#### [WHAT YOU SHOULD DO]
Please show each row below that contains the string "text", copied in full.

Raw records
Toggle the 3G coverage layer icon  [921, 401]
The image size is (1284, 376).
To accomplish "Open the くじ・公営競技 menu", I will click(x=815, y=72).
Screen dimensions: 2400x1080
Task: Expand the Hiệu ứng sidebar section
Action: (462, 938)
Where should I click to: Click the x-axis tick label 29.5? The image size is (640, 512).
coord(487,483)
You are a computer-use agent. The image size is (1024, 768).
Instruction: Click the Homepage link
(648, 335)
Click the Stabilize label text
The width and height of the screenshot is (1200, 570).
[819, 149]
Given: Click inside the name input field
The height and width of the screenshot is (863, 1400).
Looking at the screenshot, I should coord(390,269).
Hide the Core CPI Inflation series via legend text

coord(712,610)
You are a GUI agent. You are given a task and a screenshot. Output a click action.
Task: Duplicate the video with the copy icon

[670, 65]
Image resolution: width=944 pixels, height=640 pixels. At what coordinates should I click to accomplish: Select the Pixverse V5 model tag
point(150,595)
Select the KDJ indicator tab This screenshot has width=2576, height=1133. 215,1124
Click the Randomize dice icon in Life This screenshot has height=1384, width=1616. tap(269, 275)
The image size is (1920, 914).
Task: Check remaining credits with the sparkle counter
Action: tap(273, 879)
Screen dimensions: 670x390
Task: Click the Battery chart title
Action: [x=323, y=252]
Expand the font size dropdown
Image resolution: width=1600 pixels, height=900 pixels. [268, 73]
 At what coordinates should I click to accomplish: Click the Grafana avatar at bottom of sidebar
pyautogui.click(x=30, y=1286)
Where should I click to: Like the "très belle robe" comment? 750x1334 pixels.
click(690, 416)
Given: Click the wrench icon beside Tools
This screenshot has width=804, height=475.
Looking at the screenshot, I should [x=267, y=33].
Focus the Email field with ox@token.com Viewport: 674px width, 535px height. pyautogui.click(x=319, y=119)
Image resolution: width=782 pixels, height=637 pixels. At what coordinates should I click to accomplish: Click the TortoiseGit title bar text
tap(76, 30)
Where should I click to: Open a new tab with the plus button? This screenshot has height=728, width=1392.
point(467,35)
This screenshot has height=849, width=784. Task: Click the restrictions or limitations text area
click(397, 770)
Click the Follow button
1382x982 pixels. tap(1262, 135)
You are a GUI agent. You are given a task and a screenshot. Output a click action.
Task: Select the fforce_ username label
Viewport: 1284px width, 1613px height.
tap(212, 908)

#### [ANSWER TO THE TASK]
Click the Stabilize label text
Hide the Core CPI Inflation series via legend text
Image resolution: width=782 pixels, height=637 pixels. At what coordinates should I click to accomplish: Click the TortoiseGit title bar text
This screenshot has height=849, width=784. Task: Click the restrictions or limitations text area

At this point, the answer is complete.